Black Hills Couple Fills Niche with Fresh Regional Meat & Produce

Black Hills Couple Fills Niche with Fresh Regional Meat & Produce

When David and Merissa Alink started Black Hills Bulk Foods in 2021, their goal was simple. They wanted to feature high-quality regional products at reasonable prices. Judging by their steadily growing clientele and the need to upgrade to constantly bigger delivery trucks, it’s safe to say they’ve found their niche.

“We aren’t a big operation,” David says. “We run the company as a family business. We’ve always been non-traditional food buyers, ordering from different co-ops over the years. There’s a need that we saw here in the Black Hills and decided we should fill it.”

Fresh & Affordable

The Alinks started planning their business in 2020. While COVID-19 spurred an increase in food delivery services, the pandemic wasn’t a factor in their decision. They just wanted to offer customers fresh, local produce and meats at inexpensive prices.

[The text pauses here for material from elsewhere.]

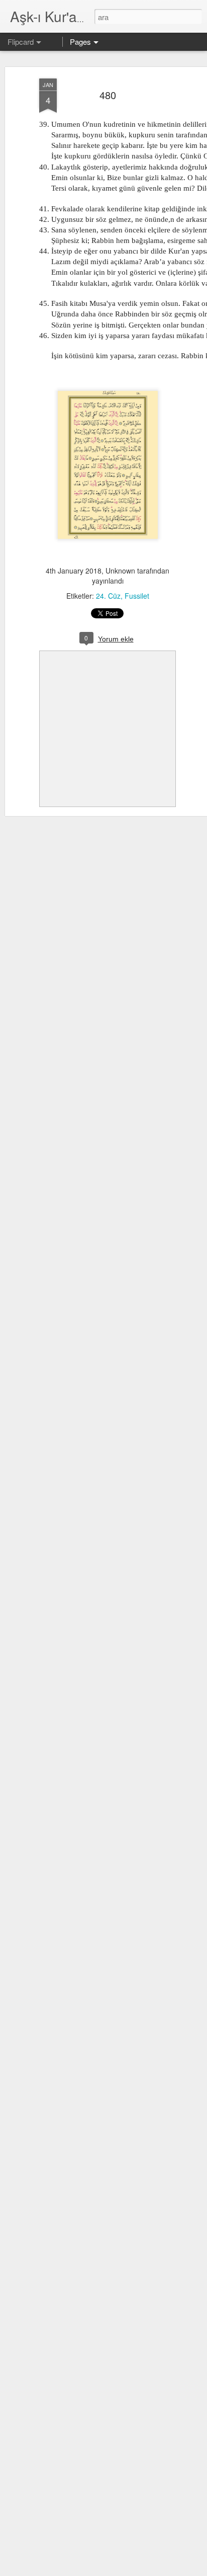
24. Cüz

“Our goal is to be affordable,” David explains. “We have a pretty wide variety of products, anything from certified organic to conventional. We try to be the most affordable place to get it in South Dakota, and customers have appreciated that.”

Another focus is on freshness, and that’s where Black Hills Bulk Foods differentiates itself from chain grocers.

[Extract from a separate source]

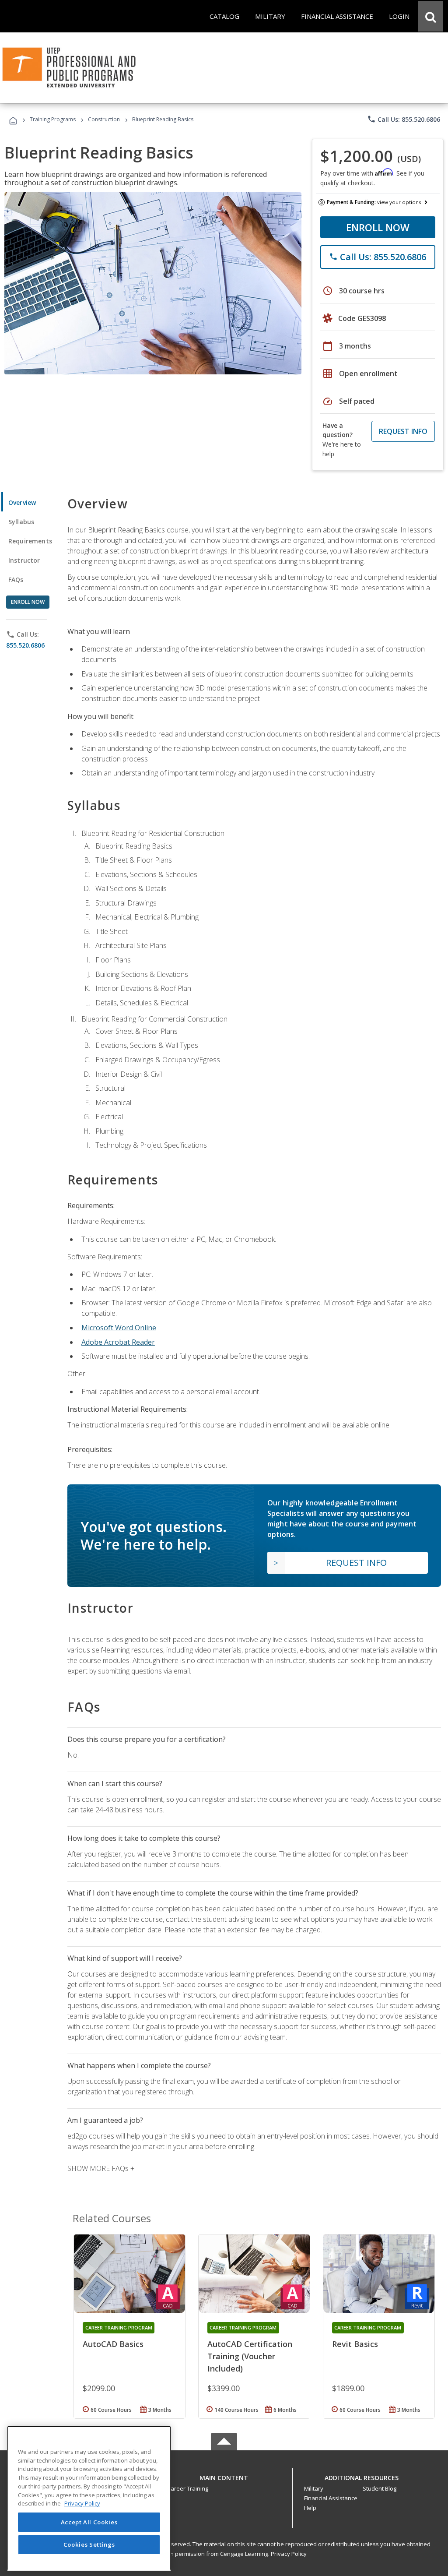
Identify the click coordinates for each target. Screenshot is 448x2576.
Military (313, 2488)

“A lot of meat at the grocery store is frozen and then thawed out and sold as fresh,” David says. “Most of our products are in our possession anywhere from 24 to 36 hours. We pick up on Thursday and deliver Friday and Saturday, so it’s about as fresh as you can get.”

An Emphasis on Regional

Black Hills Bulk Foods’ most popular items include a mixed produce box, fresh chicken, applewood smoked bacon, and fair trade organic roasted coffee. Top sellers change with the seasons; currently, picked-to-order Palisade peaches from Colorado are hot commodities. Earlier this year, it was strawberries and cherries. In the fall, attention shifts to pears and apples. And Thanksgiving turkeys are a big deal. No matter the product, the emphasis is on supporting growers and producers from around the region.

“We work with quite a few South Dakota businesses — meat, honey, cheese, things like that,” David says. “We try to keep our buying as regional as possible when things are in season, with our biggest producers coming from South Dakota, Colorado, and Iowa.”

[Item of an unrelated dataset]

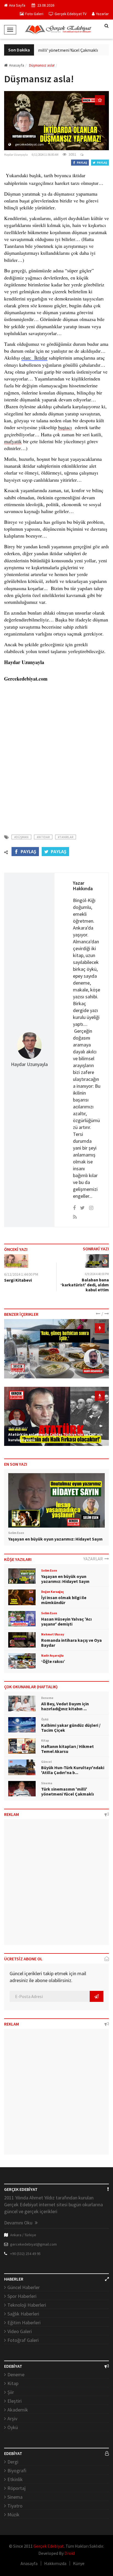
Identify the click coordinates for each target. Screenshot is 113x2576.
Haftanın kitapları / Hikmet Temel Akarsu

The ordering window is open Monday-Wednesday, once or twice a month, with deliveries the following week. Customers can consult the quarterly schedule on the Black Hills Bulk Foods website for specific details. The Alinks deliver throughout the Black Hills into Wyoming. They also organize a pop-up market at their facility in Hot Springs for those who’d like to pick up meat and produce themselves. It’s a great way to ensure any extra items don’t go to waste. With 50 or so people waiting outside the door before they open, that’s never a problem. The pop-up market is only open for three hours once every three weeks following regularly scheduled deliveries, but there is talk about expanding it to accommodate customers’ needs.

Word of Mouth Spurs Growth

Originally intended as a part-time endeavor, Black Hills Bulk Foods has proven to be even more successful than the Alinks imagined. They’ve already got their hands full; David is a minister, Merissa is a blogger and published author of books like Living Slower and Little House Living, and they’re homeschooling three children. Merissa’s parents and brother help out; if not, the couple might never find time for their business venture.

Golden West also plays a role in helping Black Hills Bulk Foods thrive. Their off-the-beaten-path location hasn’t been a hindrance thanks to a reliable fiber optic connection.

“The majority of our work is done at home,” David says. “We live out in the woods, but we have the high-speed internet we need to run our site. If we didn’t have the service out here, we couldn’t do it.”

Most impressively, they haven’t even had to advertise Black Hills Bulk Foods. With every order, it seems they add a couple of dozen new people. Word of mouth has fueled that phenomenal growth. David and Merissa have gone through four different trucks in the short time they’ve been in business, each one bigger than the previous so they can keep up with demand.

“Needless to say, we stay busy,” David admits. “But it’s good. There’s definitely a need being filled. We appreciate all our awesome customers; they’re just kind of a big family!”